(REQUEST): Repeat everything in the material from the line containing "The height and width of the screenshot is (576, 1024)." down to the line containing "click(x=790, y=276)", including both of those lines.

(MATERIAL PROVIDED):
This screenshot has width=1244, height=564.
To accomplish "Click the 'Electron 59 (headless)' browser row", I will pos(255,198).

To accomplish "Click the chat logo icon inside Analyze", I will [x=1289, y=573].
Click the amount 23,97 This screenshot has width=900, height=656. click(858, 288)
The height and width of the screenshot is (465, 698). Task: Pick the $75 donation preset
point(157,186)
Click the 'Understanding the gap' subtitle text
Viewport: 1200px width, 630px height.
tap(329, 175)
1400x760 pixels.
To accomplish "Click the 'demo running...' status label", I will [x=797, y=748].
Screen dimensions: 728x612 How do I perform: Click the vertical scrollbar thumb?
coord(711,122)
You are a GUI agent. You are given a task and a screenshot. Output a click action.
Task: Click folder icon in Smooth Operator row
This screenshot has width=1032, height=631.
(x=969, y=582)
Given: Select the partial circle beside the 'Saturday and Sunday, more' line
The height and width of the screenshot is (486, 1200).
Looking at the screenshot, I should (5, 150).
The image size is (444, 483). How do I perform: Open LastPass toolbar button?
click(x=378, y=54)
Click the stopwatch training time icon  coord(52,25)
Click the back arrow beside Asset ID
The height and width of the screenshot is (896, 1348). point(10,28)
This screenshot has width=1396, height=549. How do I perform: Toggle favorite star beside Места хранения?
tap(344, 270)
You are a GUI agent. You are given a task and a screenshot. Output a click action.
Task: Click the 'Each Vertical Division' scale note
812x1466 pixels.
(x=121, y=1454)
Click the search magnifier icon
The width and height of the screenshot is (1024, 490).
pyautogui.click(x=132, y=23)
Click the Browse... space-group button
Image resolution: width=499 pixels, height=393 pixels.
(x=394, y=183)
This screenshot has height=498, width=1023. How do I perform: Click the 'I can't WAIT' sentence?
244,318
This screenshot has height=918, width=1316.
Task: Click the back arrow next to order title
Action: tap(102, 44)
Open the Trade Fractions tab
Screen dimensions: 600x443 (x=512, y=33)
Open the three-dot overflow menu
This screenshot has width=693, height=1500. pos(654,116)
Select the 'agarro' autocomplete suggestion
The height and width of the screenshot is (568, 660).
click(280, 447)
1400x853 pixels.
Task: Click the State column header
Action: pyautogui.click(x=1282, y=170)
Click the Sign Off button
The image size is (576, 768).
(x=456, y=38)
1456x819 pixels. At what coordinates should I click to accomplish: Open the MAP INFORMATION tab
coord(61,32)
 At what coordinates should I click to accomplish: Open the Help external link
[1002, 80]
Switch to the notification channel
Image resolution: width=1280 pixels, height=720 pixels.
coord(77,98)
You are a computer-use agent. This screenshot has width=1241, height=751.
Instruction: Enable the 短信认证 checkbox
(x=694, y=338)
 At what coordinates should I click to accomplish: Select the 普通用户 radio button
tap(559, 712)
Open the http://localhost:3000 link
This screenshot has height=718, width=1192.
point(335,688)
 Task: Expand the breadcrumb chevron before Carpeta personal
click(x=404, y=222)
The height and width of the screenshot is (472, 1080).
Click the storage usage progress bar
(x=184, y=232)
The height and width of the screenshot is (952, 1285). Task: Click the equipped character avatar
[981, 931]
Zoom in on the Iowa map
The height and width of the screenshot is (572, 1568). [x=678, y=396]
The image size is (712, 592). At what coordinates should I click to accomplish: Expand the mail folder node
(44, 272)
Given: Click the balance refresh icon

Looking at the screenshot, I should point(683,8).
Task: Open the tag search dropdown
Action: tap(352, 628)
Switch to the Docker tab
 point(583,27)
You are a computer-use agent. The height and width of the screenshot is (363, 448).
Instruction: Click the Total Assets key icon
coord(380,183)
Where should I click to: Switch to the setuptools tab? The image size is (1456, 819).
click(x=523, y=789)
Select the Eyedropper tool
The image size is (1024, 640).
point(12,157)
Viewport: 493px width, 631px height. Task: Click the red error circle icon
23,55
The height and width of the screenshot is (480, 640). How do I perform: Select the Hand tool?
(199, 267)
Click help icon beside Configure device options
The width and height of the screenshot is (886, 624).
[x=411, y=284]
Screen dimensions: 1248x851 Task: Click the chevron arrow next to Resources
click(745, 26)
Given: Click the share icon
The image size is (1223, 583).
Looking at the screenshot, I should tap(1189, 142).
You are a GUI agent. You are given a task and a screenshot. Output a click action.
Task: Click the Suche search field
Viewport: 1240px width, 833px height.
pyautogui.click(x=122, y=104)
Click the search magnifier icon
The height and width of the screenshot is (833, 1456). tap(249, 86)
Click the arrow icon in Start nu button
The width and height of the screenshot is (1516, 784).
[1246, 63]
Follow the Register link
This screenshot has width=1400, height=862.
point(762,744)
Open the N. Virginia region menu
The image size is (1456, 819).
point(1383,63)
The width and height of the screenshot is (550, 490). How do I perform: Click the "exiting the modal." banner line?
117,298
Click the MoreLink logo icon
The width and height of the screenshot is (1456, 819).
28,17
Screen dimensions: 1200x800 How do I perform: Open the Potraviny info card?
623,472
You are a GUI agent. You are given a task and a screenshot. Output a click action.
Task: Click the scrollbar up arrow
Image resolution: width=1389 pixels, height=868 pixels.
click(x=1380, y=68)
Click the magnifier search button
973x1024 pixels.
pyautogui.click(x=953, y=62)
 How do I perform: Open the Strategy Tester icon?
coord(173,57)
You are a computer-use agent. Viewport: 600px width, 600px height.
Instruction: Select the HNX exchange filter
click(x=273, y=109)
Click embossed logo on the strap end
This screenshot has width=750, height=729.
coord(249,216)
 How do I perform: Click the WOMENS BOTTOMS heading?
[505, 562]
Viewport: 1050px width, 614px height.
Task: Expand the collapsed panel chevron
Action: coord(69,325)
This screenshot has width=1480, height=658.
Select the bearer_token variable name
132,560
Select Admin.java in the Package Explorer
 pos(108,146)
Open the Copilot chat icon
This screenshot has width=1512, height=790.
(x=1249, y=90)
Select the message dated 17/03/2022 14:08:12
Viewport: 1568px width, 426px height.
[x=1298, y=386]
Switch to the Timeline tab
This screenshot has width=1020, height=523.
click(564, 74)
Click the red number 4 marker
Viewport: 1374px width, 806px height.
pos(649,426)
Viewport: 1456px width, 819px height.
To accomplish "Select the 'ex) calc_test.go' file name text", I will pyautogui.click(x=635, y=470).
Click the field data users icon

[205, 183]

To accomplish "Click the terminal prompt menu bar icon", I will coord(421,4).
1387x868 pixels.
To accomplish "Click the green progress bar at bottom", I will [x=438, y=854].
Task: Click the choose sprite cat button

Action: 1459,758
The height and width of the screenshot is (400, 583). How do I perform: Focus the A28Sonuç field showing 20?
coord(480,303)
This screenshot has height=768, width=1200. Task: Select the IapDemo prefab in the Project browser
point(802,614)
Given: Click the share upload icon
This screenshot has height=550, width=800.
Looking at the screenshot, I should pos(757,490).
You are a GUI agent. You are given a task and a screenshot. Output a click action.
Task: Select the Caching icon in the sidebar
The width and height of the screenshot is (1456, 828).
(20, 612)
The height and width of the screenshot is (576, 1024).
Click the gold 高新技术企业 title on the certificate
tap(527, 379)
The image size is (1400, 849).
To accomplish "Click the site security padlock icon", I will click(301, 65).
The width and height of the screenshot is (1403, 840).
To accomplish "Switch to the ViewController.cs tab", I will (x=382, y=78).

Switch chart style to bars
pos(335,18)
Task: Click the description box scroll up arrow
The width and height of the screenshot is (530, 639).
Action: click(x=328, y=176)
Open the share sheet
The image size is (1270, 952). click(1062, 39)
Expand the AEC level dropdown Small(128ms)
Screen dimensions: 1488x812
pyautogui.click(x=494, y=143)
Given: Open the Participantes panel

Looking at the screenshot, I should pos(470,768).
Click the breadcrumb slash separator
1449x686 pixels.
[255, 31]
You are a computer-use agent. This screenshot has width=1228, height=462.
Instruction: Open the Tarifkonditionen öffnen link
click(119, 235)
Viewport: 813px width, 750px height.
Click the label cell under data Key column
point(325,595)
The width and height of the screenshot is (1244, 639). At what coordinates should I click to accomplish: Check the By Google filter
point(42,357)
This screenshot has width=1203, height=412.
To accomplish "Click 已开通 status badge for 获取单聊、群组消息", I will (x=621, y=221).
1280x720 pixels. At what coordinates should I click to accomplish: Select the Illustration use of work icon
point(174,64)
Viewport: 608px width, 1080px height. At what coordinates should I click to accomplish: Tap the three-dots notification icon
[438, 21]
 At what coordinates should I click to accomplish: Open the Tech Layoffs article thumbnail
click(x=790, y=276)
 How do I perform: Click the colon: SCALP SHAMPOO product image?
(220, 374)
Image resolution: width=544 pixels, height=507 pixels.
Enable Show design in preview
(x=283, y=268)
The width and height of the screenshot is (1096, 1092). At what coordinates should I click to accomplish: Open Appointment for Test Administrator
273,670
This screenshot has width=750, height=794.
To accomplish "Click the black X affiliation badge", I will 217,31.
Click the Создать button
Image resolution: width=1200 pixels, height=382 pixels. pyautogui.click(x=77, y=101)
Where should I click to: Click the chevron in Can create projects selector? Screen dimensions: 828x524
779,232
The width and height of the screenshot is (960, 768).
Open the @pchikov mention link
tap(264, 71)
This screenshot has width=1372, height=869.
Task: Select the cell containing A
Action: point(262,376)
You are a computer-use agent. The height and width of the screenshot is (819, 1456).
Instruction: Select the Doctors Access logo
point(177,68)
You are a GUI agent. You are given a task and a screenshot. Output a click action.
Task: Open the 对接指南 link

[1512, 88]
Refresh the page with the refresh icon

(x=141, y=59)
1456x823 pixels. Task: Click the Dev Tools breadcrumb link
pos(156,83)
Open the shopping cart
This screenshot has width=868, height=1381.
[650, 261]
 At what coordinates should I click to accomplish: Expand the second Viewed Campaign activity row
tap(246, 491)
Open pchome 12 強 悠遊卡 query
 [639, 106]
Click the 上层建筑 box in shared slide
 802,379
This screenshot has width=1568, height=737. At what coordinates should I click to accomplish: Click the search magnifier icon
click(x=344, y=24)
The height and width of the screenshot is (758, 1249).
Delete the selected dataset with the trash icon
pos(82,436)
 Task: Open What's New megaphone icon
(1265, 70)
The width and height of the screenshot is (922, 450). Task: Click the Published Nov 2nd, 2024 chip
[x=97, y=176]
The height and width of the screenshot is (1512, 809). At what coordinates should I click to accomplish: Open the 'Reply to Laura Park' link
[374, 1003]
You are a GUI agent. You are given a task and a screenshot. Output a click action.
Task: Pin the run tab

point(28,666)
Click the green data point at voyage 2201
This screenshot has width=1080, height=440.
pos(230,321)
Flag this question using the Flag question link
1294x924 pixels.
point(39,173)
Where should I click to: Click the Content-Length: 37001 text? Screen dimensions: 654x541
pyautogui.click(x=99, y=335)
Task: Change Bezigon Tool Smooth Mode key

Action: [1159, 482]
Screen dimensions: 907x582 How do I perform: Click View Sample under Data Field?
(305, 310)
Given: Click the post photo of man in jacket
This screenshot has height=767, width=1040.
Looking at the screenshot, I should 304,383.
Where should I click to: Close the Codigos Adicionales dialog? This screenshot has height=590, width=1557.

(FULL ANSWER):
The height and width of the screenshot is (576, 1024).
Click the gold 高新技术企业 title on the certificate
tap(527, 379)
The image size is (1400, 849).
To accomplish "Click the site security padlock icon", I will click(301, 65).
The width and height of the screenshot is (1403, 840).
To accomplish "Switch to the ViewController.cs tab", I will (x=382, y=78).

Switch chart style to bars
pos(335,18)
Task: Click the description box scroll up arrow
The width and height of the screenshot is (530, 639).
Action: click(x=328, y=176)
Open the share sheet
The image size is (1270, 952). click(1062, 39)
Expand the AEC level dropdown Small(128ms)
Screen dimensions: 1488x812
pyautogui.click(x=494, y=143)
Given: Open the Participantes panel

Looking at the screenshot, I should pos(470,768).
Click the breadcrumb slash separator
1449x686 pixels.
[255, 31]
You are a computer-use agent. This screenshot has width=1228, height=462.
Instruction: Open the Tarifkonditionen öffnen link
click(119, 235)
Viewport: 813px width, 750px height.
Click the label cell under data Key column
point(325,595)
The width and height of the screenshot is (1244, 639). At what coordinates should I click to accomplish: Check the By Google filter
point(42,357)
This screenshot has width=1203, height=412.
To accomplish "Click 已开通 status badge for 获取单聊、群组消息", I will (x=621, y=221).
1280x720 pixels. At what coordinates should I click to accomplish: Select the Illustration use of work icon
point(174,64)
Viewport: 608px width, 1080px height. At what coordinates should I click to accomplish: Tap the three-dots notification icon
[438, 21]
 At what coordinates should I click to accomplish: Open the Tech Layoffs article thumbnail
click(x=790, y=276)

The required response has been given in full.